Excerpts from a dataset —

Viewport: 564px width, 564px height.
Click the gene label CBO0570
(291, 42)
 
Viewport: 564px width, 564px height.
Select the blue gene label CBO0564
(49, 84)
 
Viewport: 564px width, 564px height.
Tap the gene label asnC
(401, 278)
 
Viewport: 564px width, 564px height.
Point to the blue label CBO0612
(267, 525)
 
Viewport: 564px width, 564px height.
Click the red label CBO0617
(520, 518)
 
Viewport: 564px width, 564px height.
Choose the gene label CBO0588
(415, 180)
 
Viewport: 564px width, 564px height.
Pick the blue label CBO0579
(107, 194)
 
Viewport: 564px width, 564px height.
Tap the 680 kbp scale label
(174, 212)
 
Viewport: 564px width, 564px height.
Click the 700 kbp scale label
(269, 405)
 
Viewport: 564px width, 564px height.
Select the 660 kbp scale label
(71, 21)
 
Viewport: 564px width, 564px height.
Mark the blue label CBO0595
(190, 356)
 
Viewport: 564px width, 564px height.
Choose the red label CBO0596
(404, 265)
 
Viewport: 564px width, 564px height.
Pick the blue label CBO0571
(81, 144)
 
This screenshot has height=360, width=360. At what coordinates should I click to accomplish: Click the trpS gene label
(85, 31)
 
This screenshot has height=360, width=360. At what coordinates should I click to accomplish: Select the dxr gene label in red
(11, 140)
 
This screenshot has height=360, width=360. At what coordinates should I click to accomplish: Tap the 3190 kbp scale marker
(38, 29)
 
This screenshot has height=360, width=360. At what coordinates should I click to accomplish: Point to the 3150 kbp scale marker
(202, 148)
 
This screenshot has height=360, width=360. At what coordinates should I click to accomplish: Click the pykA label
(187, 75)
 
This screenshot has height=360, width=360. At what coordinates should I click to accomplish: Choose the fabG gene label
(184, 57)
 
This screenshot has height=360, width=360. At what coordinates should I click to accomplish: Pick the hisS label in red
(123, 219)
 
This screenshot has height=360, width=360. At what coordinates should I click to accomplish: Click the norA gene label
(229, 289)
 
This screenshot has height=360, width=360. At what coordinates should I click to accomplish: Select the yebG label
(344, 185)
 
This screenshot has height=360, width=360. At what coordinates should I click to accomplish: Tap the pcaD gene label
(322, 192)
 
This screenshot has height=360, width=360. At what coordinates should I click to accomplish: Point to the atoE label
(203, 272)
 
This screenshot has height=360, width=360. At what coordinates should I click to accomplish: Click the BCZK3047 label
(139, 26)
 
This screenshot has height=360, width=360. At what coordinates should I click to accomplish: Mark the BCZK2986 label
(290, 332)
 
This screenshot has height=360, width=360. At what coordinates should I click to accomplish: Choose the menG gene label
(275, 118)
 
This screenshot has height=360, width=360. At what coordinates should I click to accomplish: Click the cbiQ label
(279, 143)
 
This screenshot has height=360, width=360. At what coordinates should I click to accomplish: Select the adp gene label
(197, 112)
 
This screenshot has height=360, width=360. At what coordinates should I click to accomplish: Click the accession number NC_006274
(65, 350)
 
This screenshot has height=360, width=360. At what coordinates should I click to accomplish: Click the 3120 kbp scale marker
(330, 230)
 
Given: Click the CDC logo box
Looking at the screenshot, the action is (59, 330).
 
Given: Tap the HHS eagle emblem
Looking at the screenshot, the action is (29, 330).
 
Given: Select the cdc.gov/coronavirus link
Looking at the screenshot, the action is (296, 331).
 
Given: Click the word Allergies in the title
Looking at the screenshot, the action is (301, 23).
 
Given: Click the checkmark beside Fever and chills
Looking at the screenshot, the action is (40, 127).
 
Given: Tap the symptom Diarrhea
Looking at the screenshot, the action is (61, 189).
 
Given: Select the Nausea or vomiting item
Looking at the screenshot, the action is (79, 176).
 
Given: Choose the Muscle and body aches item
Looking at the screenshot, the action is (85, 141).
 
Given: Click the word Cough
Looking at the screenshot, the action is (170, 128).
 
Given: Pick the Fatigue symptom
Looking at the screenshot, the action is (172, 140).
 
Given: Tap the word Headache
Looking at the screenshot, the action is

WORK ITEM — Repeat every record exactly, so that nothing is lost or altered.

SOLUTION TO THIS PROBLEM —
Viewport: 564px width, 564px height.
Click the gene label CBO0570
(291, 42)
 
Viewport: 564px width, 564px height.
Select the blue gene label CBO0564
(49, 84)
 
Viewport: 564px width, 564px height.
Tap the gene label asnC
(401, 278)
 
Viewport: 564px width, 564px height.
Point to the blue label CBO0612
(267, 525)
 
Viewport: 564px width, 564px height.
Click the red label CBO0617
(520, 518)
 
Viewport: 564px width, 564px height.
Choose the gene label CBO0588
(415, 180)
 
Viewport: 564px width, 564px height.
Pick the blue label CBO0579
(107, 194)
 
Viewport: 564px width, 564px height.
Tap the 680 kbp scale label
(174, 212)
 
Viewport: 564px width, 564px height.
Click the 700 kbp scale label
(269, 405)
 
Viewport: 564px width, 564px height.
Select the 660 kbp scale label
(71, 21)
 
Viewport: 564px width, 564px height.
Mark the blue label CBO0595
(190, 356)
 
Viewport: 564px width, 564px height.
Choose the red label CBO0596
(404, 265)
 
Viewport: 564px width, 564px height.
Pick the blue label CBO0571
(81, 144)
 
This screenshot has height=360, width=360. At what coordinates should I click to accomplish: Click the trpS gene label
(85, 31)
 
This screenshot has height=360, width=360. At what coordinates should I click to accomplish: Select the dxr gene label in red
(11, 140)
 
This screenshot has height=360, width=360. At what coordinates should I click to accomplish: Tap the 3190 kbp scale marker
(38, 29)
 
This screenshot has height=360, width=360. At what coordinates should I click to accomplish: Point to the 3150 kbp scale marker
(202, 148)
 
This screenshot has height=360, width=360. At what coordinates should I click to accomplish: Click the pykA label
(187, 75)
 
This screenshot has height=360, width=360. At what coordinates should I click to accomplish: Choose the fabG gene label
(184, 57)
 
This screenshot has height=360, width=360. At what coordinates should I click to accomplish: Pick the hisS label in red
(123, 219)
 
This screenshot has height=360, width=360. At what coordinates should I click to accomplish: Click the norA gene label
(229, 289)
 
This screenshot has height=360, width=360. At what coordinates should I click to accomplish: Select the yebG label
(344, 185)
 
This screenshot has height=360, width=360. At what coordinates should I click to accomplish: Tap the pcaD gene label
(322, 192)
 
This screenshot has height=360, width=360. At what coordinates should I click to accomplish: Point to the atoE label
(203, 272)
 
This screenshot has height=360, width=360. At what coordinates should I click to accomplish: Click the BCZK3047 label
(139, 26)
 
This screenshot has height=360, width=360. At what coordinates should I click to accomplish: Mark the BCZK2986 label
(290, 332)
 
This screenshot has height=360, width=360. At what coordinates should I click to accomplish: Choose the menG gene label
(275, 118)
 
This screenshot has height=360, width=360. At what coordinates should I click to accomplish: Click the cbiQ label
(279, 143)
 
This screenshot has height=360, width=360. At what coordinates should I click to accomplish: Select the adp gene label
(197, 112)
 
This screenshot has height=360, width=360. At what coordinates should I click to accomplish: Click the accession number NC_006274
(65, 350)
 
This screenshot has height=360, width=360. At what coordinates should I click to accomplish: Click the 3120 kbp scale marker
(330, 230)
 
Given: Click the CDC logo box
Looking at the screenshot, the action is (59, 330).
 
Given: Tap the HHS eagle emblem
Looking at the screenshot, the action is (29, 330).
 
Given: Select the cdc.gov/coronavirus link
Looking at the screenshot, the action is (296, 331).
 
Given: Click the word Allergies in the title
Looking at the screenshot, the action is (301, 23).
 
Given: Click the checkmark beside Fever and chills
Looking at the screenshot, the action is (40, 127).
 
Given: Tap the symptom Diarrhea
Looking at the screenshot, the action is (61, 189).
 
Given: Select the Nausea or vomiting item
Looking at the screenshot, the action is (79, 176).
 
Given: Choose the Muscle and body aches item
Looking at the screenshot, the action is (85, 141).
 
Given: Click the word Cough
Looking at the screenshot, the action is (170, 128).
 
Given: Pick the Fatigue symptom
Looking at the screenshot, the action is (172, 140).
 
Given: Tap the word Headache
Looking at the screenshot, the action is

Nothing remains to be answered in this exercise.